Taipei, Dec. 26 (CNA) Wu'er Kaixi, a former Chinese pro-democracy dissident, announced in a surprise move Friday that he is dropping his bid to win a seat in the Legislature through a by-election but will run in the legislative elections in 2016.
The by-election in Taichung was made necessary after the legislative seat held by Taichung mayoral candidate Lin Chia-lung was vacated after Lin resigned just days before the election on Nov. 29. He then proceeded to win and was sworn in as mayor Thursday.
Wu'er Kaixi announced his by-election bid on Dec. 1.
The leader of the 1989 pro-democracy movement, who is now 46, said in a statement posted on his Facebook page that he decided to withdraw from the by-election after discussing it with his campaign team.
He said he wanted to run because he could contribute to dealing with what he sees as the biggest challenges facing Taiwan -- deepening democracy and cross-Taiwan Strait ties.
But he felt the short campaigning time for the by-election and the little more than a year in office he would have before the next elections if he were to win would not give him enough time to realize his goals, he said in his post.
He therefore changed his mind and decided to run for a legislative seat in the 2016 elections, which would give him a four-year term if elected, he said.
On the issue of democracy, he said he supports an expansion of civil participation that will allow civic groups to thrive.

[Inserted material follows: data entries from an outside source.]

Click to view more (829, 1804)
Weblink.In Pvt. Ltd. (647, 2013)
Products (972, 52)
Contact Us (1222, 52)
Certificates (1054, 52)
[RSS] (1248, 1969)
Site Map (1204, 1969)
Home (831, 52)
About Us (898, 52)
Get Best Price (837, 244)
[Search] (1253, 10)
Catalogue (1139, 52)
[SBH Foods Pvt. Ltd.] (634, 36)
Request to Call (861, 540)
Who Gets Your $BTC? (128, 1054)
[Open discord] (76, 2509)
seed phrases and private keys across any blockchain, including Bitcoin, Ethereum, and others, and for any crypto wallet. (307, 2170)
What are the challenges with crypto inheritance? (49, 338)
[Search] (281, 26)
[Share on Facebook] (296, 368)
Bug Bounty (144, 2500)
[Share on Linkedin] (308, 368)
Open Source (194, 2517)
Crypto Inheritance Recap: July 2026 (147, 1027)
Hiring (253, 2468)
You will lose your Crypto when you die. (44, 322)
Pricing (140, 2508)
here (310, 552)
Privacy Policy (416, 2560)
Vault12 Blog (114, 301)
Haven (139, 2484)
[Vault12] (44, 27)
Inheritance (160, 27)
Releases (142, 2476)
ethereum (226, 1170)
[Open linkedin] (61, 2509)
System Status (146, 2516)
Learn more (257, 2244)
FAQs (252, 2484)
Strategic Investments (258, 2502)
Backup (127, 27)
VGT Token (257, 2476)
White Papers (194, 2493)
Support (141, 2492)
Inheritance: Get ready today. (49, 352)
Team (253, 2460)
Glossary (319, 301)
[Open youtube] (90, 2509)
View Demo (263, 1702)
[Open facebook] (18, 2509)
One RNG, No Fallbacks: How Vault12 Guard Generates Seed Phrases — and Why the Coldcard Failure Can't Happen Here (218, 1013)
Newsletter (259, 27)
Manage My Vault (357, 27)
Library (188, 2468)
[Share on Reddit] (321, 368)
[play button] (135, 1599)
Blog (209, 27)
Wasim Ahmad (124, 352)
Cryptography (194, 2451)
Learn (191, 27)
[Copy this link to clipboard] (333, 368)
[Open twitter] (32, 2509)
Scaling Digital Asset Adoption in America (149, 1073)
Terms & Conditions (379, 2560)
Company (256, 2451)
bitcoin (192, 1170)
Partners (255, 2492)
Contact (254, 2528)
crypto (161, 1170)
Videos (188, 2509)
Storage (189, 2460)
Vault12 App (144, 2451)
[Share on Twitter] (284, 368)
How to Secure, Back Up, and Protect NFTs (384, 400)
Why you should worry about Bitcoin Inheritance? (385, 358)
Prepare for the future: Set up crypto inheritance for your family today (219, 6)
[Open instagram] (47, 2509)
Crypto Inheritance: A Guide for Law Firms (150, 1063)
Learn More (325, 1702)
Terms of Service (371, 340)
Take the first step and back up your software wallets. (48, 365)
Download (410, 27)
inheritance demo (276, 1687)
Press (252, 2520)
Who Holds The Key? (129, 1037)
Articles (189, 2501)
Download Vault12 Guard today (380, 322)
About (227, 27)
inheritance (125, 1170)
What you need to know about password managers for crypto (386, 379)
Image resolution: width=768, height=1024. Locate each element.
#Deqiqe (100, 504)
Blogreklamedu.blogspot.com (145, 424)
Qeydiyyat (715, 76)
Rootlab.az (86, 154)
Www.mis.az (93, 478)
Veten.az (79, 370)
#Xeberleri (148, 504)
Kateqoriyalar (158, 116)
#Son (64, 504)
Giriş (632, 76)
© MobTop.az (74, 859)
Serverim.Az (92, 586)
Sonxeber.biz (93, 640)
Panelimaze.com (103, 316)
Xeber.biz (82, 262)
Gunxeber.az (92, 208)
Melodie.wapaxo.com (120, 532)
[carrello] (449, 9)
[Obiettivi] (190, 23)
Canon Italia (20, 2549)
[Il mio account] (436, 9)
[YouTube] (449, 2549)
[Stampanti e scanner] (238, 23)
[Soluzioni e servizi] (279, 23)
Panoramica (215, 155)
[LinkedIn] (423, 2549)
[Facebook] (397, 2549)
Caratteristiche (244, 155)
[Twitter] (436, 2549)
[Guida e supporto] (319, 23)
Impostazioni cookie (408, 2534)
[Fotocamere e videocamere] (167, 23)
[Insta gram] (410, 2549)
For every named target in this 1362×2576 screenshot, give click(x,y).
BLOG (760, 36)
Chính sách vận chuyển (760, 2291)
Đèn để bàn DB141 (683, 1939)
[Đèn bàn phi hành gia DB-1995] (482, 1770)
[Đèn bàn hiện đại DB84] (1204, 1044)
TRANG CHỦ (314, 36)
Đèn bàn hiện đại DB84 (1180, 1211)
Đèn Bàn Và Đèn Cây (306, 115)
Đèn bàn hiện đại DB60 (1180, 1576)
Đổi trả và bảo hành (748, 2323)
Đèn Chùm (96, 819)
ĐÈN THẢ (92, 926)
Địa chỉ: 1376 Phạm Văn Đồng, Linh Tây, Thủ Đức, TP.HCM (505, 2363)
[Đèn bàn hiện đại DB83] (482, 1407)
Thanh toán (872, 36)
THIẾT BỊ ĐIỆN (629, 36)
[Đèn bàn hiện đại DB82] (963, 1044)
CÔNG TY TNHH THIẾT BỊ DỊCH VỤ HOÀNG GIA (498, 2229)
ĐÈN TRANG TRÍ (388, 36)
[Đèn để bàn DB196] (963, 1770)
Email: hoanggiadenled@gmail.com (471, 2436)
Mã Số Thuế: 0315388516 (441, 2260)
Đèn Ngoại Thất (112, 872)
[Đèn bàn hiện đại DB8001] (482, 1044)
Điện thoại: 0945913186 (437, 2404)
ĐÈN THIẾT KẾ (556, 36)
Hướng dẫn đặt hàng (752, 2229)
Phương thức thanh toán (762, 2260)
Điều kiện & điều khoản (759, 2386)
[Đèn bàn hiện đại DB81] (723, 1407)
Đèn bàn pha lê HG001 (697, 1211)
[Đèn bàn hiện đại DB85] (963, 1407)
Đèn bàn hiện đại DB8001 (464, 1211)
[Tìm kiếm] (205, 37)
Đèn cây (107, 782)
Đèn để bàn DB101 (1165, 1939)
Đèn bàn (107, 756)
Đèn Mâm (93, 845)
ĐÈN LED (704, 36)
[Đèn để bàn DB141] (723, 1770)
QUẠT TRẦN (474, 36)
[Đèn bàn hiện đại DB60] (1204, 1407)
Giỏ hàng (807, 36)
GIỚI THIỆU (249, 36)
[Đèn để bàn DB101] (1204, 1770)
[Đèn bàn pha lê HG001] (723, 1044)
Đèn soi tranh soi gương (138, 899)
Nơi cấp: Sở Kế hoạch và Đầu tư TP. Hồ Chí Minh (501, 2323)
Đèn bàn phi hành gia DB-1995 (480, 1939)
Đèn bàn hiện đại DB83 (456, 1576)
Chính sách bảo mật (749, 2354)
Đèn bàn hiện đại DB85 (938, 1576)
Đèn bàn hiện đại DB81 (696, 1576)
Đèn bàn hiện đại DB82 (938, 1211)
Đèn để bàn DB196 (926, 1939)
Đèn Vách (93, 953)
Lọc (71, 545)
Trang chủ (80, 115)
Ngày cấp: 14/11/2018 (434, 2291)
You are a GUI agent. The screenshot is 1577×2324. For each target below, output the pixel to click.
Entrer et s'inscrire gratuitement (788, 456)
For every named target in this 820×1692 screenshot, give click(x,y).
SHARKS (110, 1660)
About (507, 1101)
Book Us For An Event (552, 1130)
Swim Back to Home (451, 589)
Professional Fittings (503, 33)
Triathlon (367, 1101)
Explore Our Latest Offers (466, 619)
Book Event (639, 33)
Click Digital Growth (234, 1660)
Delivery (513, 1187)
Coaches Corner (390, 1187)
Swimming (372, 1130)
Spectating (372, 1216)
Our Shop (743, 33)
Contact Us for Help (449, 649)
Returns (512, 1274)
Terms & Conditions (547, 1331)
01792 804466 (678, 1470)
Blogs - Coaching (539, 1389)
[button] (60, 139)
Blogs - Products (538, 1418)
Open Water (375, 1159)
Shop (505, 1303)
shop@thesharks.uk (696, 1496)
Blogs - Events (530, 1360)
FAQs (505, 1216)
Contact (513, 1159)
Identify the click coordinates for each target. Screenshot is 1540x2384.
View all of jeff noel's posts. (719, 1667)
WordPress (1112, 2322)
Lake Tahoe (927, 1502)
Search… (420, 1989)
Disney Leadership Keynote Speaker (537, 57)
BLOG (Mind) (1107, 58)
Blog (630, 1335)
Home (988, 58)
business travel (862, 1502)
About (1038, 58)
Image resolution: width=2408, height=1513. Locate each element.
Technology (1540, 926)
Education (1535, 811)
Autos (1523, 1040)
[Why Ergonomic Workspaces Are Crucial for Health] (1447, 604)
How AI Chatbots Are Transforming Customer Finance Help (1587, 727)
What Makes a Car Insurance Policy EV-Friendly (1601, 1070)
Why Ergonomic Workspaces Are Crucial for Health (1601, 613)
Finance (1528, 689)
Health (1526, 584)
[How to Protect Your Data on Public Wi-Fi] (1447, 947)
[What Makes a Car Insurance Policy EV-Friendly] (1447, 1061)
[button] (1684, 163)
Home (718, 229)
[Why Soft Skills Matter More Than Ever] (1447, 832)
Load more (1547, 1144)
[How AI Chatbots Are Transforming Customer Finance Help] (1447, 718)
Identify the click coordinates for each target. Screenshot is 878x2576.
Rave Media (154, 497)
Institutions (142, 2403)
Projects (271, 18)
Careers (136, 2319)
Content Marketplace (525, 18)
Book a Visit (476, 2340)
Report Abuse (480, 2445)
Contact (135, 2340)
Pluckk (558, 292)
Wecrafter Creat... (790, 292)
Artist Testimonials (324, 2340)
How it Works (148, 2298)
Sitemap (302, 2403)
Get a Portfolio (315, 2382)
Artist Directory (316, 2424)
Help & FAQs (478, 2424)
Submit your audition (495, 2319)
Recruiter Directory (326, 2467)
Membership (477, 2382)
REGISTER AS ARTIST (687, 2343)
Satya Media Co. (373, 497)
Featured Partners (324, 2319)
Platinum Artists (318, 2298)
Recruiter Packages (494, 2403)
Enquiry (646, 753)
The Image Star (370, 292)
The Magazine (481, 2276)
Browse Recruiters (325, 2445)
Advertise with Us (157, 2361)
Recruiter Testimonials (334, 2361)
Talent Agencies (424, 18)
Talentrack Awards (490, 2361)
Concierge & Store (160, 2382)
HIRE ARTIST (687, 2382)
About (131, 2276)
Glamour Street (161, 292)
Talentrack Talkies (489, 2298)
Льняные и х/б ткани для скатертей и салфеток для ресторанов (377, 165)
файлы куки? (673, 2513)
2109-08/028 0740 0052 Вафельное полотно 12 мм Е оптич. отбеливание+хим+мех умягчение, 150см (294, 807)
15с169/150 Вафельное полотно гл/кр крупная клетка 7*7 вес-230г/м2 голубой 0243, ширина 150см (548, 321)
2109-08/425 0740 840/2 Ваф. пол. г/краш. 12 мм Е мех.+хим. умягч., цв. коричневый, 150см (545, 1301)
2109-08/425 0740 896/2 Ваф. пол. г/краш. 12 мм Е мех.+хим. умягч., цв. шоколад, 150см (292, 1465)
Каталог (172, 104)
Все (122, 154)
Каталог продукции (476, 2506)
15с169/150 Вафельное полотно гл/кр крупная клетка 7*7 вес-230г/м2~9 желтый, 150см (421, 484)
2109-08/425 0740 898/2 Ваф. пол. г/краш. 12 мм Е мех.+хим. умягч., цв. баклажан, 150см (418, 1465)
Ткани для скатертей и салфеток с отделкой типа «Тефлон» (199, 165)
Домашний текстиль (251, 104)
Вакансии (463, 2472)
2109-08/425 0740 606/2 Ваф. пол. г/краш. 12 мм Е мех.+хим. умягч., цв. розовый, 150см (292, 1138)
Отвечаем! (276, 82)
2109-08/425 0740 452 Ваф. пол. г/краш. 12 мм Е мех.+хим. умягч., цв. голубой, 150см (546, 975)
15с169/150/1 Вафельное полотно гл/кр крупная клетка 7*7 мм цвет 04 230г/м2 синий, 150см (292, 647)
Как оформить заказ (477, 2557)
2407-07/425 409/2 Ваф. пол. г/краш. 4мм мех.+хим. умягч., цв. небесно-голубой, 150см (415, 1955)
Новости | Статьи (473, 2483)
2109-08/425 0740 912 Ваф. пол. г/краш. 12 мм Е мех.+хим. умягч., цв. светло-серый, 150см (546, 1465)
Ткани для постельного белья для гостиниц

As for the issue of cross-strait relations, he advocated facing up to the problems and encourage discussion within Taiwan, across the strait and in the international community.
"My special background may make special contributions on the issue," he said.
On whether Taiwanese voters can accept him, Wu'er Kaixi said earlier this month that he has had a Taiwan ID card for 15 years and has never had doubts about being accepted.
In addition to being an exiled dissident who has been accepted by Taiwan, he is the father of two children born in Taiwan and somebody who works and pays taxes here and has donated blood 50 times, he said.
After the bloody crackdown on the pro-democracy movement in Beijing, Wu'er Kaixi went into exile in the United States, where he met his Taiwanese wife, Chen Hui-ling, who was studying there.
He now lives in Taichung, a special municipality with eight single-seat districts. Lin became the legislator representing the sixth district in 2012 with 96,685 votes, or 51.78 percent.